> **ACTION ITEM**: Write out every record in full, keeping each character exactly as it is.

[[ RECORDS SHOWN open ]]

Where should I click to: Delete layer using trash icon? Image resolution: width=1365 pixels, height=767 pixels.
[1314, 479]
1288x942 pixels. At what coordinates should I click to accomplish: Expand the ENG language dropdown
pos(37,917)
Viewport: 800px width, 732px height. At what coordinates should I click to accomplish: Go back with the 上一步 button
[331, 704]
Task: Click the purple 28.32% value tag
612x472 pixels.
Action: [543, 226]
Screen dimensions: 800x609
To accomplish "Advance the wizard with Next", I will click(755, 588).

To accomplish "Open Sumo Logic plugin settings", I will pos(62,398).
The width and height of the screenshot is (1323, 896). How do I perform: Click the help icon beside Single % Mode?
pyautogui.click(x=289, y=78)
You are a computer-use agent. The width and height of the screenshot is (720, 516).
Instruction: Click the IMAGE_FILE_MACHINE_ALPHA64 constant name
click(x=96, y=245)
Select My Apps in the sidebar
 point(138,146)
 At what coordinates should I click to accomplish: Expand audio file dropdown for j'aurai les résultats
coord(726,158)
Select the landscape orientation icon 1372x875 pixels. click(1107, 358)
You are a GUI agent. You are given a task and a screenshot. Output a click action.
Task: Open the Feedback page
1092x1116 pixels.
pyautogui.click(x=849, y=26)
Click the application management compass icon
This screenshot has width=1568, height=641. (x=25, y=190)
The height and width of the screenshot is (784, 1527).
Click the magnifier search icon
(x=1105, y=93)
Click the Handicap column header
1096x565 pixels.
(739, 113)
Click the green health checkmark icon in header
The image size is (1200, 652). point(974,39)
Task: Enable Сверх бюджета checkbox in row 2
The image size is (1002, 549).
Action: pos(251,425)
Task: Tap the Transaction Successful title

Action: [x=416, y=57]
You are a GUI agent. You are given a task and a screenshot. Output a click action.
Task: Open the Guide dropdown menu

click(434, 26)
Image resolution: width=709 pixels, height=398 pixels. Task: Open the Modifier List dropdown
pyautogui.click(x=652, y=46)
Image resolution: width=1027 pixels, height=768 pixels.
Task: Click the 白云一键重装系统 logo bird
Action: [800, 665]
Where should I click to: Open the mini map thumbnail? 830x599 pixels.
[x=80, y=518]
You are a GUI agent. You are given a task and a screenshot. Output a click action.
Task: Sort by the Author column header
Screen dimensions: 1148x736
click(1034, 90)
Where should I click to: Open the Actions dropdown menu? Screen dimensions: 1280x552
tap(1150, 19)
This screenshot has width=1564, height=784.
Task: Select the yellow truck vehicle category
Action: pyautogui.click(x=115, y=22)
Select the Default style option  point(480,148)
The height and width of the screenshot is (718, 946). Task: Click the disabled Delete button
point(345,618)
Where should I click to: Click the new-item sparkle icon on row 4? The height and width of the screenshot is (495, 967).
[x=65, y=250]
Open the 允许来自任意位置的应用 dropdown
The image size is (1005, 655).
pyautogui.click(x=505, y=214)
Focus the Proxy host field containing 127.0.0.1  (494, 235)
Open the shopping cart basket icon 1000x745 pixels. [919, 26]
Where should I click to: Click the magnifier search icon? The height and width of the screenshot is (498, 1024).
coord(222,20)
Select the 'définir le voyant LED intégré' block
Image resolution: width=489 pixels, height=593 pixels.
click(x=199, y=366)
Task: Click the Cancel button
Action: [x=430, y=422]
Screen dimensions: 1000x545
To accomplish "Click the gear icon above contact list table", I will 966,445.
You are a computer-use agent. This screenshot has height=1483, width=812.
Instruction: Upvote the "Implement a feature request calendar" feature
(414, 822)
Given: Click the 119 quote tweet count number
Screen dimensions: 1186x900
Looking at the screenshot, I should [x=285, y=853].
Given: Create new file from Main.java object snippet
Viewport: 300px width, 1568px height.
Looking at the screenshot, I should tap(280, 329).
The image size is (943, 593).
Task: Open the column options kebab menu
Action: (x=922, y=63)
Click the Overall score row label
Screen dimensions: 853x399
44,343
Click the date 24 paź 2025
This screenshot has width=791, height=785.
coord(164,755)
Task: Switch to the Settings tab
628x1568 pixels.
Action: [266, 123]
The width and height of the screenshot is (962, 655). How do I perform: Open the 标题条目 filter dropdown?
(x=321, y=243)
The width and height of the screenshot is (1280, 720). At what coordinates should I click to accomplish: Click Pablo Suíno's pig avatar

[[ RECORDS SHOWN closed ]]

> **RESULT**:
Where should I click to: Delete layer using trash icon? Image resolution: width=1365 pixels, height=767 pixels.
[1314, 479]
1288x942 pixels. At what coordinates should I click to accomplish: Expand the ENG language dropdown
pos(37,917)
Viewport: 800px width, 732px height. At what coordinates should I click to accomplish: Go back with the 上一步 button
[331, 704]
Task: Click the purple 28.32% value tag
612x472 pixels.
Action: [543, 226]
Screen dimensions: 800x609
To accomplish "Advance the wizard with Next", I will click(755, 588).

To accomplish "Open Sumo Logic plugin settings", I will pos(62,398).
The width and height of the screenshot is (1323, 896). How do I perform: Click the help icon beside Single % Mode?
pyautogui.click(x=289, y=78)
You are a computer-use agent. The width and height of the screenshot is (720, 516).
Instruction: Click the IMAGE_FILE_MACHINE_ALPHA64 constant name
click(x=96, y=245)
Select My Apps in the sidebar
 point(138,146)
 At what coordinates should I click to accomplish: Expand audio file dropdown for j'aurai les résultats
coord(726,158)
Select the landscape orientation icon 1372x875 pixels. click(1107, 358)
You are a GUI agent. You are given a task and a screenshot. Output a click action.
Task: Open the Feedback page
1092x1116 pixels.
pyautogui.click(x=849, y=26)
Click the application management compass icon
This screenshot has width=1568, height=641. (x=25, y=190)
The height and width of the screenshot is (784, 1527).
Click the magnifier search icon
(x=1105, y=93)
Click the Handicap column header
1096x565 pixels.
(739, 113)
Click the green health checkmark icon in header
The image size is (1200, 652). point(974,39)
Task: Enable Сверх бюджета checkbox in row 2
The image size is (1002, 549).
Action: pos(251,425)
Task: Tap the Transaction Successful title

Action: [x=416, y=57]
You are a GUI agent. You are given a task and a screenshot. Output a click action.
Task: Open the Guide dropdown menu

click(434, 26)
Image resolution: width=709 pixels, height=398 pixels. Task: Open the Modifier List dropdown
pyautogui.click(x=652, y=46)
Image resolution: width=1027 pixels, height=768 pixels.
Task: Click the 白云一键重装系统 logo bird
Action: [800, 665]
Where should I click to: Open the mini map thumbnail? 830x599 pixels.
[x=80, y=518]
You are a GUI agent. You are given a task and a screenshot. Output a click action.
Task: Sort by the Author column header
Screen dimensions: 1148x736
click(1034, 90)
Where should I click to: Open the Actions dropdown menu? Screen dimensions: 1280x552
tap(1150, 19)
This screenshot has width=1564, height=784.
Task: Select the yellow truck vehicle category
Action: pyautogui.click(x=115, y=22)
Select the Default style option  point(480,148)
The height and width of the screenshot is (718, 946). Task: Click the disabled Delete button
point(345,618)
Where should I click to: Click the new-item sparkle icon on row 4? The height and width of the screenshot is (495, 967).
[x=65, y=250]
Open the 允许来自任意位置的应用 dropdown
The image size is (1005, 655).
pyautogui.click(x=505, y=214)
Focus the Proxy host field containing 127.0.0.1  (494, 235)
Open the shopping cart basket icon 1000x745 pixels. [919, 26]
Where should I click to: Click the magnifier search icon? The height and width of the screenshot is (498, 1024).
coord(222,20)
Select the 'définir le voyant LED intégré' block
Image resolution: width=489 pixels, height=593 pixels.
click(x=199, y=366)
Task: Click the Cancel button
Action: [x=430, y=422]
Screen dimensions: 1000x545
To accomplish "Click the gear icon above contact list table", I will 966,445.
You are a computer-use agent. This screenshot has height=1483, width=812.
Instruction: Upvote the "Implement a feature request calendar" feature
(414, 822)
Given: Click the 119 quote tweet count number
Screen dimensions: 1186x900
Looking at the screenshot, I should [x=285, y=853].
Given: Create new file from Main.java object snippet
Viewport: 300px width, 1568px height.
Looking at the screenshot, I should tap(280, 329).
The image size is (943, 593).
Task: Open the column options kebab menu
Action: (x=922, y=63)
Click the Overall score row label
Screen dimensions: 853x399
44,343
Click the date 24 paź 2025
This screenshot has width=791, height=785.
coord(164,755)
Task: Switch to the Settings tab
628x1568 pixels.
Action: [266, 123]
The width and height of the screenshot is (962, 655). How do I perform: Open the 标题条目 filter dropdown?
(x=321, y=243)
The width and height of the screenshot is (1280, 720). At what coordinates should I click to accomplish: Click Pablo Suíno's pig avatar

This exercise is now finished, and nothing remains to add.